Every line of the data is to be retyped exactly.

============================================================

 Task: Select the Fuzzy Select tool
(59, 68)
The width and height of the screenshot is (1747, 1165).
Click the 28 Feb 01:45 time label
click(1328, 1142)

============================================================

-- Your response --
 Task: Select the Fuzzy Select tool
(59, 68)
The width and height of the screenshot is (1747, 1165).
Click the 28 Feb 01:45 time label
click(1328, 1142)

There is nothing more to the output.